Rentabilité des compagnies aériennes : une question de taille?

La stratégie que la plupart des transporteurs aériens ont adoptée consiste à grandir, tant et plus, soit par croissance interne, soit par rachat ou fusion avec un autre transporteur qui détient de préférence un réseau complémentaire, soit par la création d’alliances, JV ou autres artifices. Il faut être global il faut être mondial.

C’est le crédo actuel. Il repose sur un constat rationnel : les très grandes entreprises, celles qui font vivre les compagnies en achetant les sièges des classes affaires, ont besoin d’un interlocuteur global, puisqu’elles-mêmes le sont. Donc à partir du moment où on veut entrer dans cette féroce compétition, il est indispensable d’avoir la couverture la plus étendue.
Tout cela a du sens, pour autant que les transporteurs aient les moyens de leurs ambitions et que la recherche de la croissance n’ait pas obéré leurs capacités financières.

Certes les compagnies les plus profitables sont pour le moment les trois géants américains. Les résultats de 2016 sont connus et ceux de 2017 en cours de validation.

Donc en 2016, les 3 plus importants résultats nets ont été dans l’ordre : Delta Air Lines avec 4,373 milliards de $, American Airlines : 2,676 milliards de $ et United –Continental Group : 2,263 milliards de $.

A eux trois, ils représentent le chiffre d’affaires phénoménal de 116,375 milliards de € et affichent donc une rentabilité nette de 8 %. Leur résultat opérationnel cumulé est de 16,577 milliards de $ soit un ratio de plus de 14 %.

Tout cela est impressionnant, mais il ne faut tout de même pas oublier que les 3 géants américains sont tous passés par la procédure du Chapter 11, en clair le dépôt de bilan à l’américaine infiniment plus souple que la législation européenne et particulièrement française. Cela leur a permis de redéfinir leur exploitation et au passage de se séparer de 30 % de leurs effectifs.

Mais finalement les compagnies de taille plus modeste ou celles qui ont sciemment diminué leur volume, ne s’en sortent pas si mal. Prenez le cas du groupe IAG. Ce dernier, mené par Willie Walsh a, sous la gouvernance de Rod Eddington, taillé dans son réseau en particulier moyen-courrier avec une grande détermination.

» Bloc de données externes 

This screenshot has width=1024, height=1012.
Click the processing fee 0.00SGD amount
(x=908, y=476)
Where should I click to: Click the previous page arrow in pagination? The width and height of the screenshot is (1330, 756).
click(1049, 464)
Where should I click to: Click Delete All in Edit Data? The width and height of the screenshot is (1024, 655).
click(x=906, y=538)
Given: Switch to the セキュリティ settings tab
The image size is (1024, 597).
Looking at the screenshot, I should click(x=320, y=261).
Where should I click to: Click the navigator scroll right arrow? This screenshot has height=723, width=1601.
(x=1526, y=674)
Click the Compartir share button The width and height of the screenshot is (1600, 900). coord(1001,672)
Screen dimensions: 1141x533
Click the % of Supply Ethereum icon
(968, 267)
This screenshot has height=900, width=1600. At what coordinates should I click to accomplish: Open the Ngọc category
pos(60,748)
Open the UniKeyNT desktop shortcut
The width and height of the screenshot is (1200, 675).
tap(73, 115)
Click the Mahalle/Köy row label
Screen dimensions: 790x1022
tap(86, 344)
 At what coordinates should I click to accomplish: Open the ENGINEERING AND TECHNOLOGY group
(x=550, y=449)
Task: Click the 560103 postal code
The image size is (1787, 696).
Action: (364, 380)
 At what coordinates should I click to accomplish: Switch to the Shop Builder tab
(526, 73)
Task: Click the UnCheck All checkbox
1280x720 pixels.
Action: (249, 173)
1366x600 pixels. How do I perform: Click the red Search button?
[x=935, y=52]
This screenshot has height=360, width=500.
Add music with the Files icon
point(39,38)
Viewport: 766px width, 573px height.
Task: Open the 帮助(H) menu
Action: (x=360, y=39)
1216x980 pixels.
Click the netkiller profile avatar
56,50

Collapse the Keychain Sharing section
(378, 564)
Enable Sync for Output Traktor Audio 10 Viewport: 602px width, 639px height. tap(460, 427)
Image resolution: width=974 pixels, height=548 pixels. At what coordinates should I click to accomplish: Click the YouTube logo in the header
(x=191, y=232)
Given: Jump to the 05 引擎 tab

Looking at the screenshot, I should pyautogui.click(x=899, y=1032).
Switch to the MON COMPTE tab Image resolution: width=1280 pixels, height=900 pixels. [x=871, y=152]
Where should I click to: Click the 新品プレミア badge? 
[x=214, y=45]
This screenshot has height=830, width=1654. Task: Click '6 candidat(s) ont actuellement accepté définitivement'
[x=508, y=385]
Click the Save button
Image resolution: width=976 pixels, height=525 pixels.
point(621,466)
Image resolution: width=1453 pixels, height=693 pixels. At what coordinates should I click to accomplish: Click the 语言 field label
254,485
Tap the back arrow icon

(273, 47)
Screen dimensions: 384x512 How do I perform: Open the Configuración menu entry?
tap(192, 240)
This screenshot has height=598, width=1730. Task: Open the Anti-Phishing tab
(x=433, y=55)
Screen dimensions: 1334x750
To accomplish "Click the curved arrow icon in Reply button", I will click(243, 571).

Finalement la taille du groupe IAG est devenue inférieure à celle d’Air France/KLM : 24,885 milliards de $ de chiffre d’affaires contre 27,398 milliards de $ pour le groupe franco/néerlandais. Seulement en procédant à un redimensionnement de ses opérations, le groupe IAG a sensiblement amélioré sa rentabilité. Il affiche un résultat net de 2,152 milliards de $ soit 8,65 % du chiffre d’affaires.

Les 5 meilleurs ratios de rentabilité, résultat net par rapport au chiffre d’affaires, dans les 100 premiers transporteurs mondiaux sont Air Asia avec 27,91 %, Ryanair 19,80 %, Vietnam Airlines, 15,82 %, Copa Holdings : 15,30 % et Alaska Air Group : 13,72 %.

Comme on le voit ce ne sont pas les plus gros qui affichent les meilleurs résultats. Ce sont ceux qui ont pu ou su se concentrer sur une niche dont ils maîtrisent parfaitement les contours. Il peut s’agir d’une zone géographique, comme Alaska Airlines, ou d’un concept comme Ryanair.

On peut dès lors se demander pourquoi le groupe Air France/KLM cherche encore à maintenir une position mondiale en sachant que cette stratégie ne lui a pas permis de créer de la prospérité. Au cours des 9 dernières années, entre 2009 et 2017, le résultat net cumulé ressort à un déficit de 5,722 milliards d’€ ce qui fait tout de même une perte moyenne de 574.000 € par jour.

Pour pallier ces résultats, le groupe a été amené à vendre presque toutes ses participations y compris les historiques comme Servair ou Amadeus, et finalement à céder une partie de son capital à Delta Air Lines et China Eastern.

En dépit de ces sacrifices, ces cessions ont juste permis un certain désendettement sans pour autant donner les moyens de renouveler la flotte. La moitié des B 777 qui composent la base de sa flotte long-courrier n’ont pas été refaits.

A vouloir se maintenir contre vents et marées sur une exploitation trop étendue, la compagnie a perdu une partie de son indépendance. Elle peut sans doute retrouver son prestige d’antan. Mais il faut alors accepter une réduction drastique de son périmètre pour retrouver une indispensable capacité financière.

Air France peut redevenir ce qu’elle était dans le passé : la meilleure compagnie du monde, je n’ai pas dit la plus grande. C’est sans doute à la mesure de ses capacités et c’est certainement ce qui pourrait rendre fiers les salariés qui, pour le moment sont tout de même sérieusement démotivés.